Indo para as partes técnicas, Gerwig não erra em absolutamente nada em suas escolhas. Começando por Alexandre Desplat e sua trilha sonora fenomenal como de costume. O compositor que costuma utilizar a música tradicional como base, aqui acrescenta lúdicos a ela, que dita o tom sonhador das protagonistas e dita o ritmo do filme. É uma trilha bonita e sutil, com toques de melancolia quando lhe é necessário, e algo que se destaca no filme, sendo mais um personagem, um casamento perfeito.

O visual é exuberante. A montagem dos cenários, os figurinos, que receberam uma consultoria voluntária de Steven Spielberg, disse Greta Gerwig em uma entrevista, são lindos e ricos em detalhes. É um filme que se passa durante a guerra civil americana e possui toda a pompa dos figurinos de época, mas sem parecer cafona, e você consegue se ver usando algum daqueles vestidos e ternos.

Dentro do visual, o principal ponto, que beira a genialidade, é a escolha de diferentes fotografias para as duas linhas do tempo. Greta constrói o filme mostrando a vida adulta das garotas com cenas de flashback enquanto a história anda. Para ajudar na montagem e criação desta história, ela usa uma fotografia mais quente nas cenas da infância, e uma extremamente fria na fase adulta, com exceção de um certo momento do filme (você perceberá a mudança). Ele utiliza esse recurso para nos dizer e nos fazer relembrar que durante a infância a vida é mais alegre e sem muitos problemas, muitas vezes, o contrário de quando nos tornamos adultos. Principalmente na vida das garotas essa mudança é nítida, para bem ou para o mal.

Esta escolha de contar a história por duas linhas do tempo que vão se alternando é o que torna o filme tão agradável. Ele vai te mostrando a “vida atual” dos protagonistas e colocando situações passadas que são parecidas com as quais eles estão vivendo. Explicando como elas chegaram até ali. Além disso, ela consegue esconder personagens e revelações, mesmo contando a história a partir de um ponto futuro, e consegue surpreender de uma forma tão sofisticada, sem questionar a inteligência do espectador.

A evolução da direção de Greta Gewig é impressionante, principalmente no uso da câmera. “Lady Bird” era um filme mais estático, ela deixava muito por conta dos atores levarem a trama. Aqui, a câmera está em constante movimento, principalmente acompanhado Jo, e ela utiliza isso para mostrar que a personagem nunca para, está em constante evolução. Ela faz isso para quase todas as protagonistas, sabendo intercalar com momentos em que a câmera precisa ficar parada. Além de se preocupar com o minimalismo de algumas tomadas, focos em objetos, gestos, expressões que poderia passar despercebidos, ela faz questão de nos mostrar.

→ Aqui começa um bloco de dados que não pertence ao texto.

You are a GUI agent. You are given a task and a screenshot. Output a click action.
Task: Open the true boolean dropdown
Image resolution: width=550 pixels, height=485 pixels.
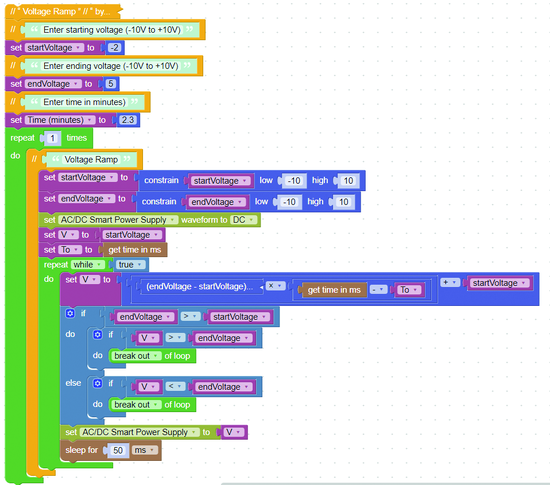coord(130,264)
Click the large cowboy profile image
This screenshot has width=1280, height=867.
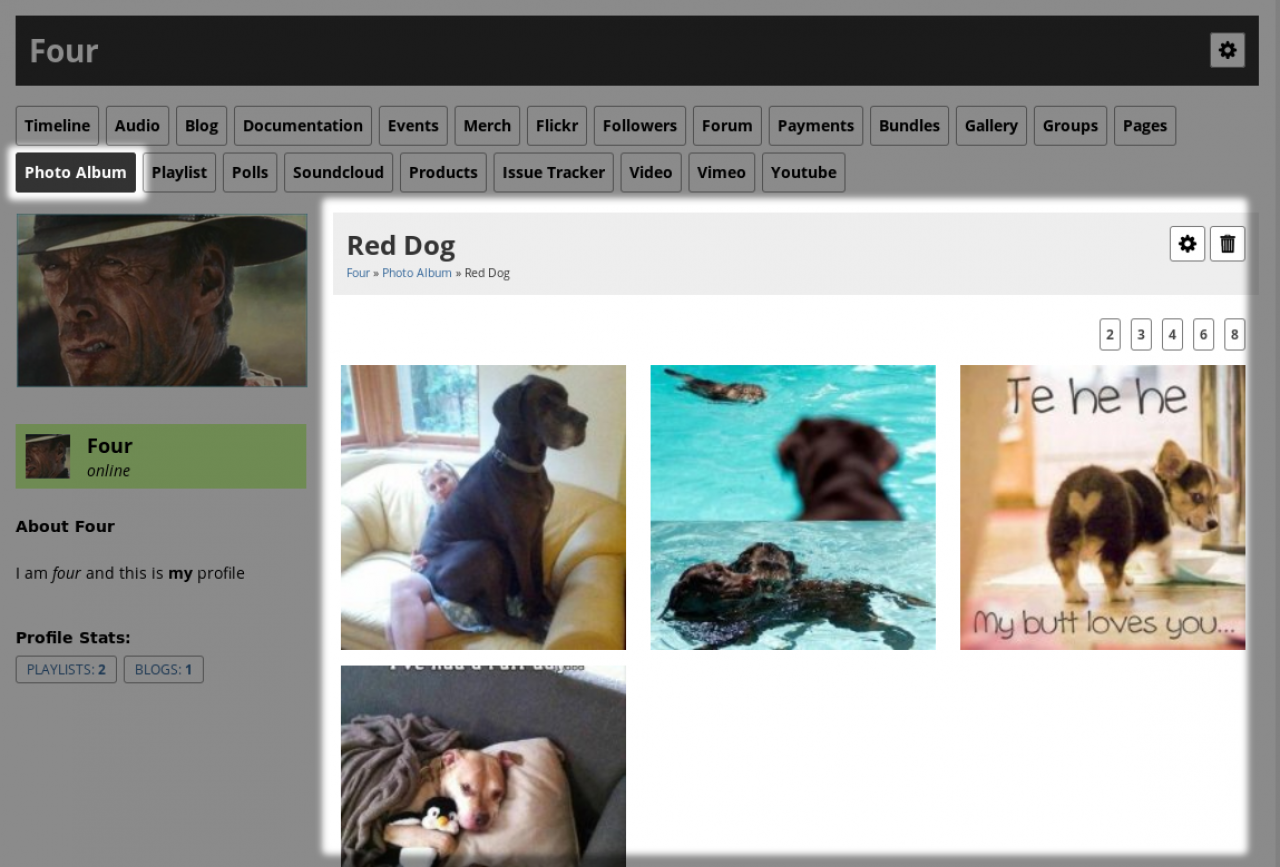[162, 300]

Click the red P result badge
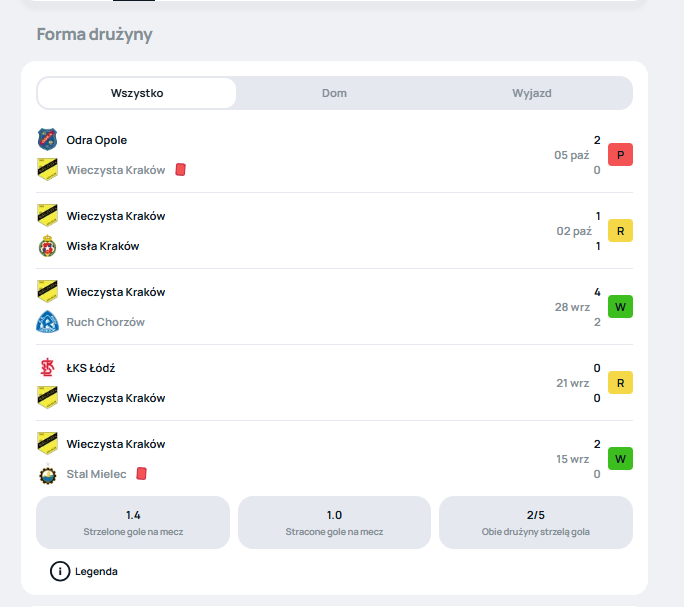(x=620, y=155)
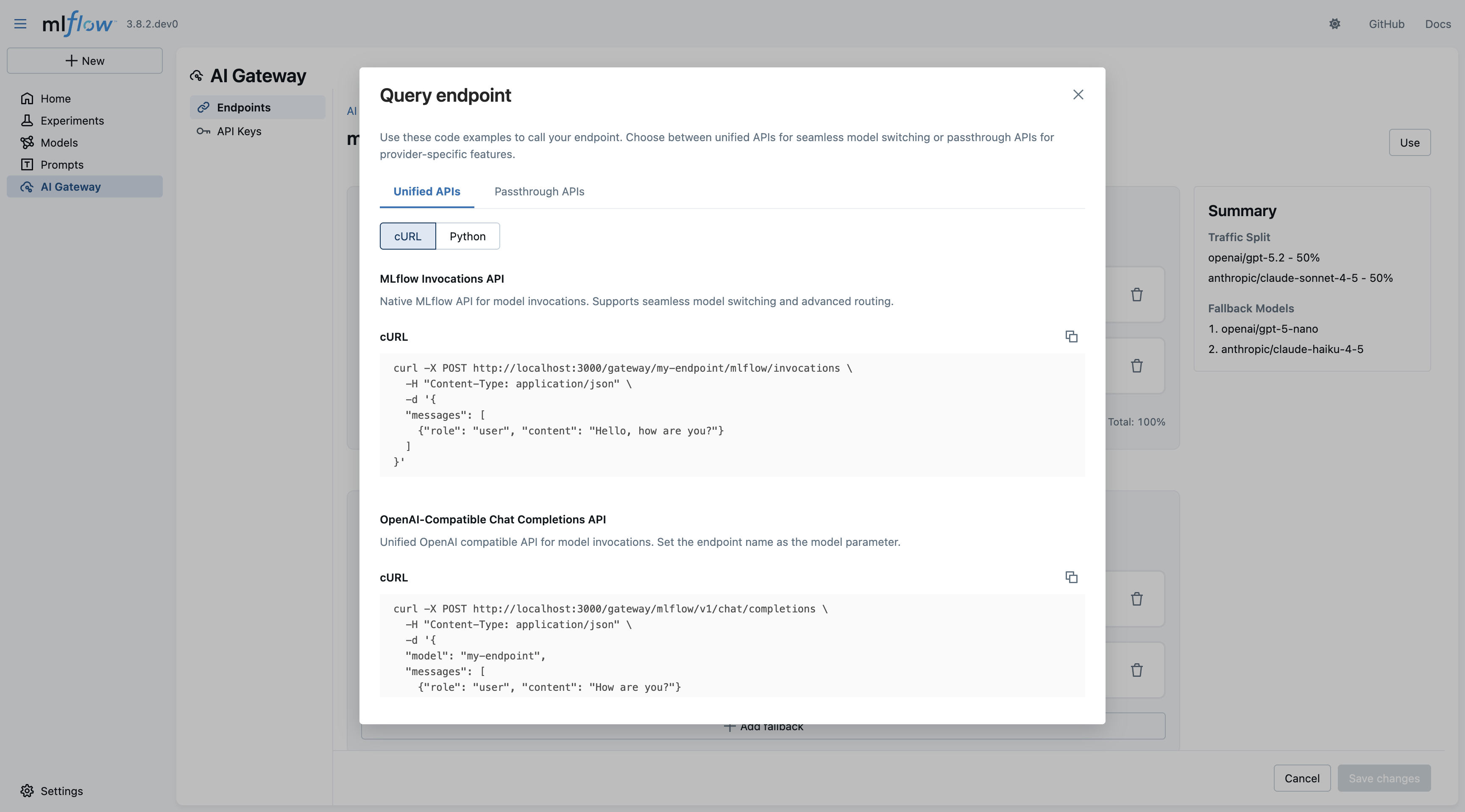Copy the Chat Completions cURL snippet
This screenshot has width=1465, height=812.
[1072, 577]
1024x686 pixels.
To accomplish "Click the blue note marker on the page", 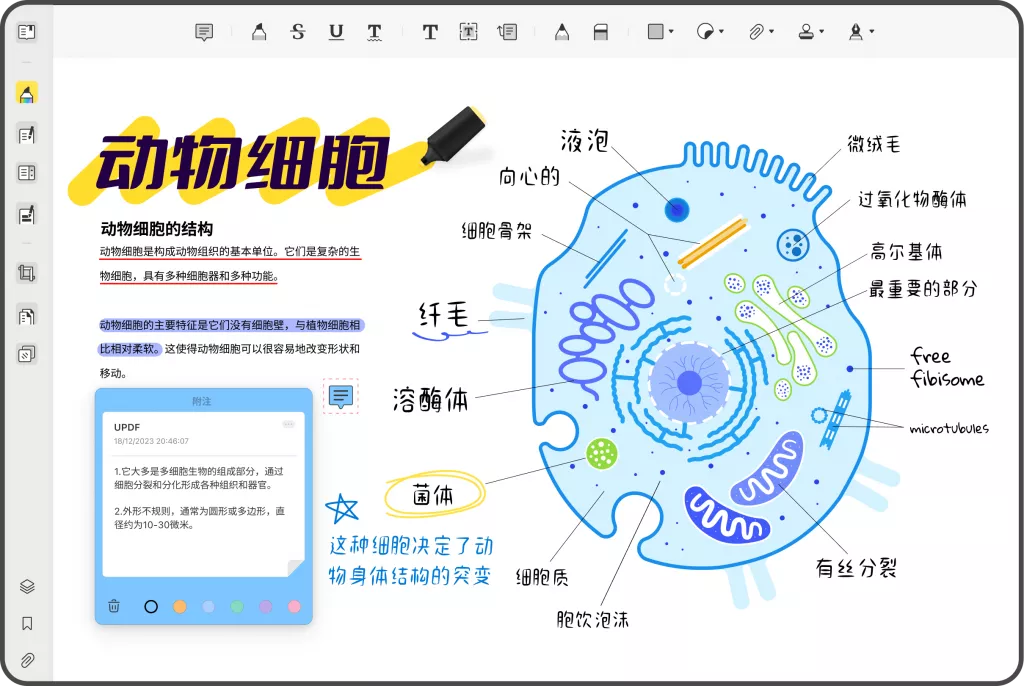I will [x=341, y=396].
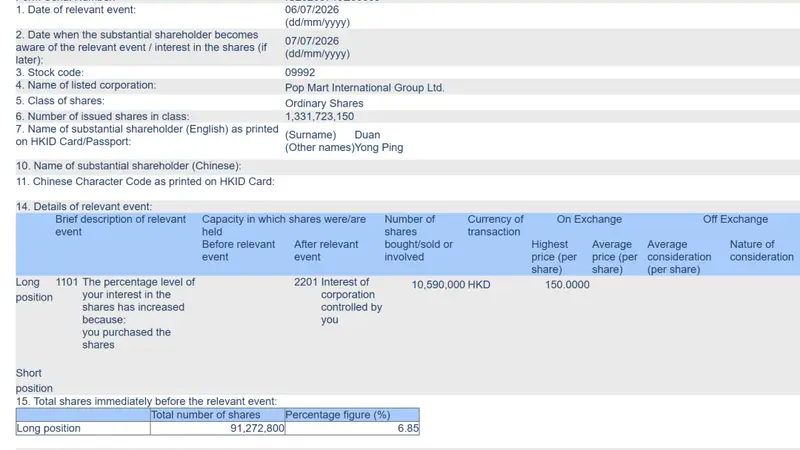
Task: Click the 'Number of shares bought/sold' column header
Action: [x=418, y=238]
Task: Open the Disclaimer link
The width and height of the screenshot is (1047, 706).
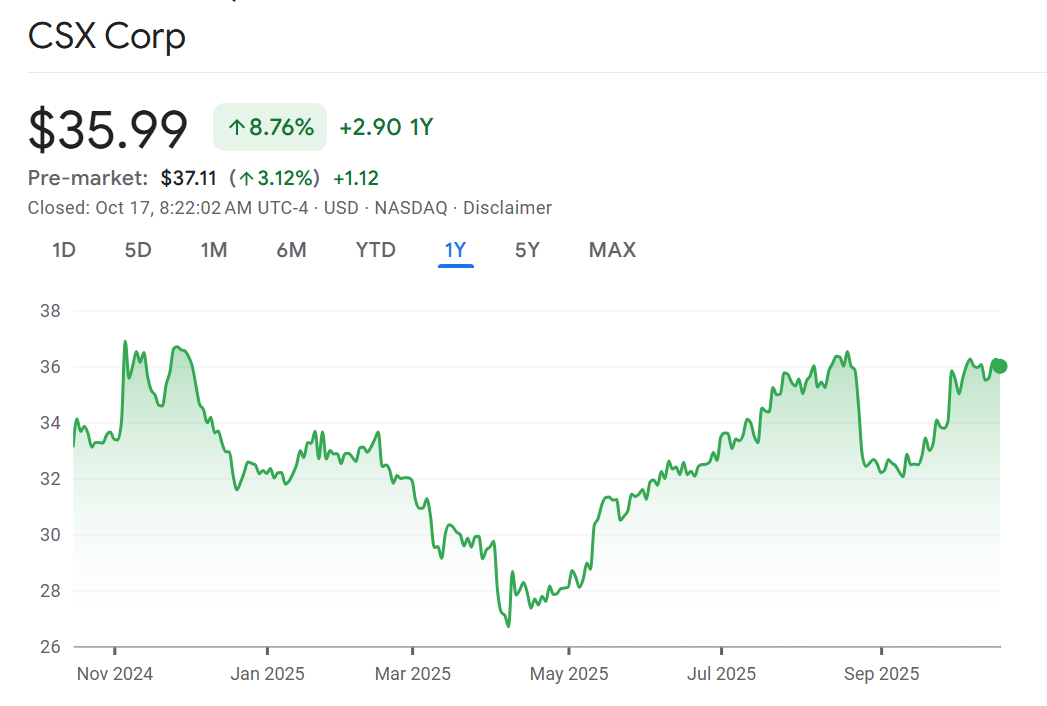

O principal tema que Greta Gerwig aborda no filme é que somos independentes para fazermos as escolhas que bem entendermos, mas precisamos aceitar as consequências. O filme conversa mais com o público feminino, envolvendo questões sobre aceitar as coisas que a sociedade impõe, principalmente por ser regida de ideias machistas. O filme consegue traçar um paralelo com o mundo atual mesmo se passando no século XIX, levantando questões que nos permeiam, principalmente as mulheres.

“Adoráveis Mulheres” é sobre ter seu pensamento próprio, buscar sua felicidade independente de onde ela esteja, não se contentar com migalhas, mas saber que tudo que você faz gera consequências, sendo boas ou ruins. É um filme para reforçar a causa feminista e enfatizar o empoderamento das mulheres, independente da idade. Enquanto para os homens, é para valorizar e respeitar as mulheres, e aceitar suas escolhas, e o principal, incentivar ao invés de silenciar. Greta Gerwig mostra como atualizar um clássico sem perder a sua essência, e cria um novo clássico instantâneo.